The official walkout started at 12:01 a.m. PDT, just three hours after the local branch of the International Association of Machinists and Aerospace Workers announced over 94% of voting workers rejected the proposed contract and 96% voted in favor of the work stoppage, going over the two-thirds requirement.
Currently, the airplane production company has a total of 150,000 U.S. employees, and it estimates that its own annual contribution to America’s economy equates to around $79 billion, supporting 1.6 million jobs directly and indirectly.
“This is about fighting for our future,” Jon Holden, president of the largest IAM local at Boeing, said as he announced the vote results. “We will be back at the table whenever we can get there to drive forward on the issues our members say are important.”
Meanwhile, Boeing representatives said they were eager to return to the negotiating table in order to reach a new deal if need be.
“The message was clear that the tentative agreement we reached with IAM leadership was not acceptable to the members,” it said in a statement. “We remain committed to resetting our relationship with our employees and the union.”
The machinists make $75,608 per year on average, not counting overtime, and that would increase to $106,350 at the end of the four-year contract, according to Boeing.
The deal fell short of the union’s initial demand for pay raises of over 40% over three years. The union also wanted to restore traditional pensions that were axed a decade ago, but settled for an increase in Boeing contributions to employee’s 401(k) retirement accounts.

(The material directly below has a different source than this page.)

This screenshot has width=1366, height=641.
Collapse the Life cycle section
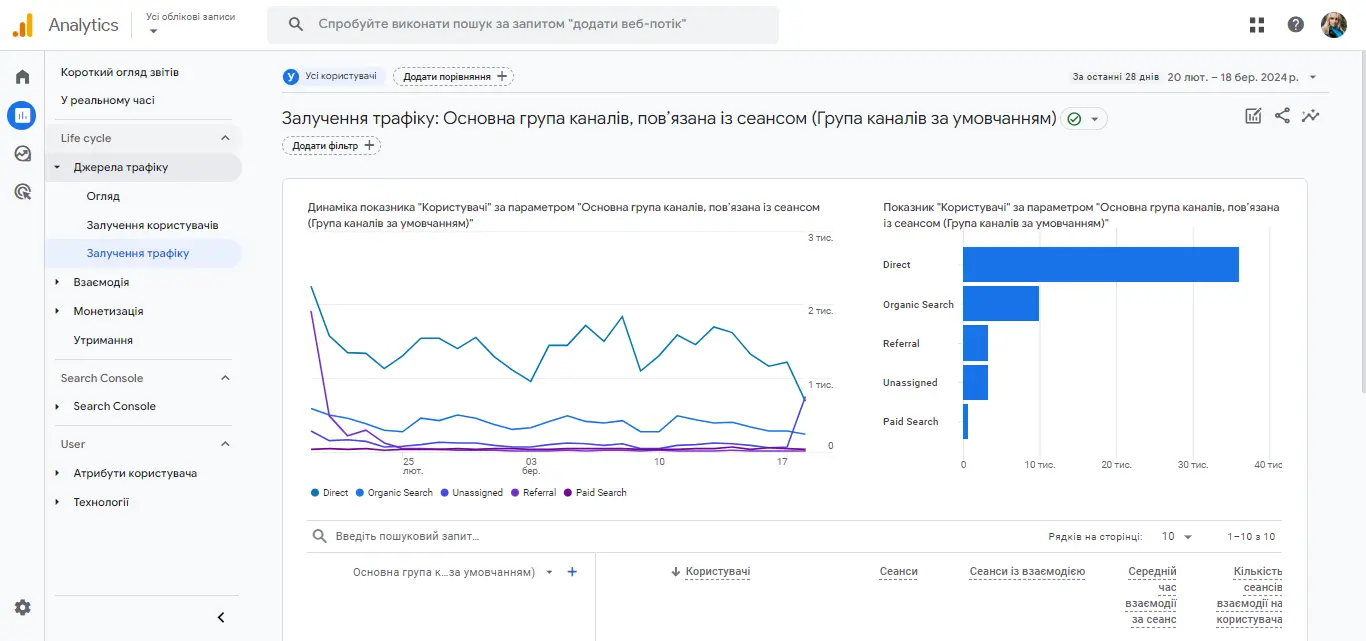[227, 137]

In response, Boeing commented on the strike, saying it was “ready to get back to the table to reach a new agreement.”
“The message was clear that the tentative agreement we reached with IAM leadership was not acceptable to the members. We remain committed to resetting our relationship with our employees and the union,” the company said in a statement.
However, Boeing has had a series of mishaps with their planes, from a panel blowing out and leaving a massive hole in one of its passenger jets in January, as well as NASA leaving two astronauts in space rather than sending them home on a “problem-plagued” Boeing Starliner spacecraft.

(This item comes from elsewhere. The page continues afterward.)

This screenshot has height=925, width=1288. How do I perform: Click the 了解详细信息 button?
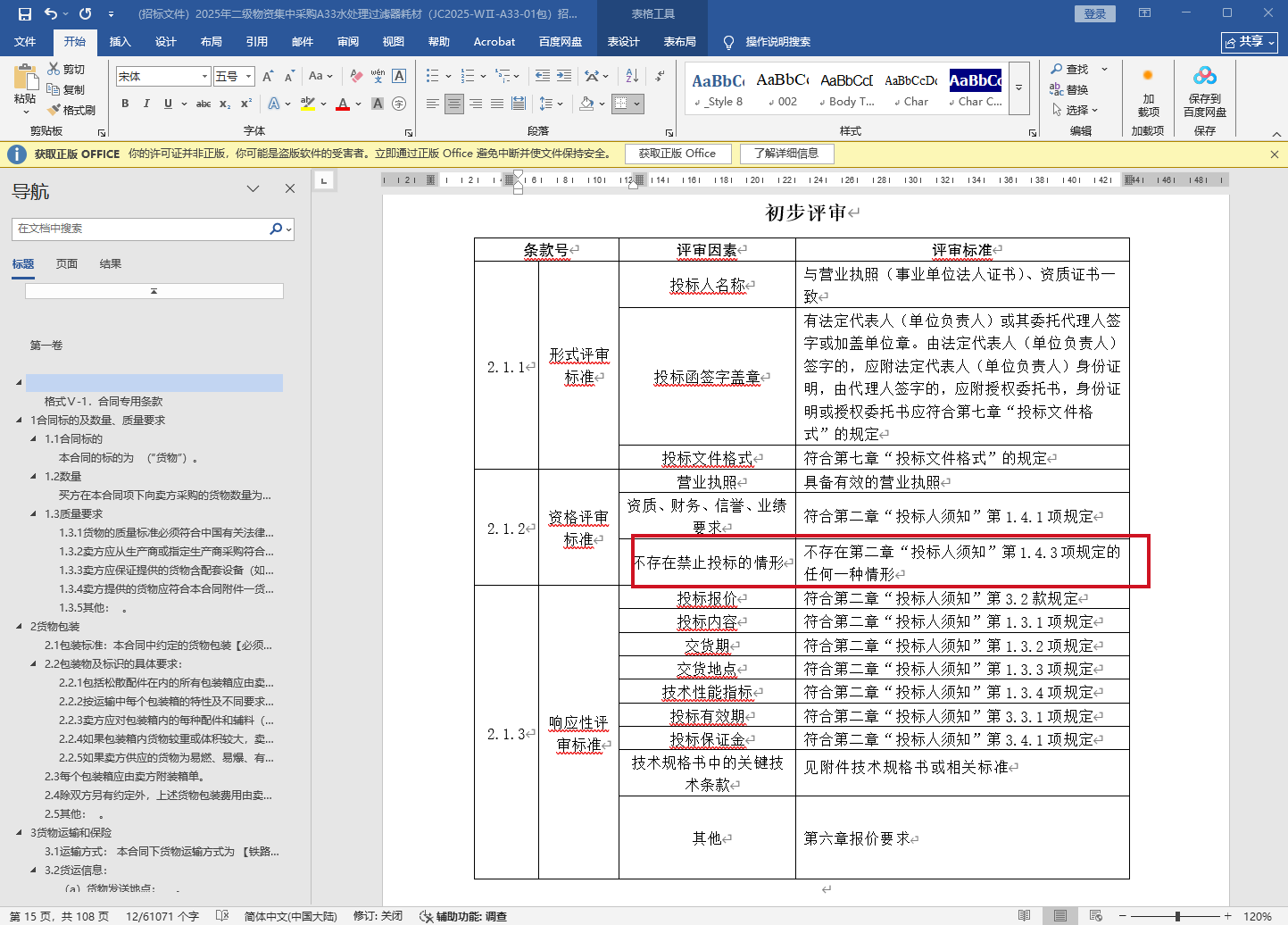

Boeing’s reputation plummeted after two 737 Max airliners crashed in 2018 and 2019, killing 346 people.
These issues will be a major challenge for Boeing’s new CEO, Kelly Ortberg, who was given the new role six weeks ago in the hopes of turning the company around as it has lost over $25 billion in the past six years, and is now trailing behind European rival Airbus.
Nevertheless, Ortberg pleaded with employees, asserting that the recovery of Boeing would be in question if the strike were to take place.
“For Boeing, it is no secret that our business is in a difficult period, in part due to our own mistakes in the past,” Ortberg said. “Working together, I know that we can get back on track, but a strike would put our shared recovery in jeopardy, further eroding trust with our customers and hurting our ability to determine our future together.”
Additionally, if the strike were to go into the holiday season, it could cost Boeing up to $3.5 billion in cash flow because the company earns close to 60% of the sale price when it delivers a plane to the buyer, TD Cowen aerospace analyst Cai von Rumohr said.
Union negotiators unanimously recommended that workers approve the tentative contract reached over the weekend. Meanwhile, many union members are still frustrated by previous benefits on pensions, health care, and pay.
“They are upset. They have a lot of things they want. I think Boeing understands that and wants to satisfy a fair number of them,” said von Rumohr. “The question is, are they going to do enough?”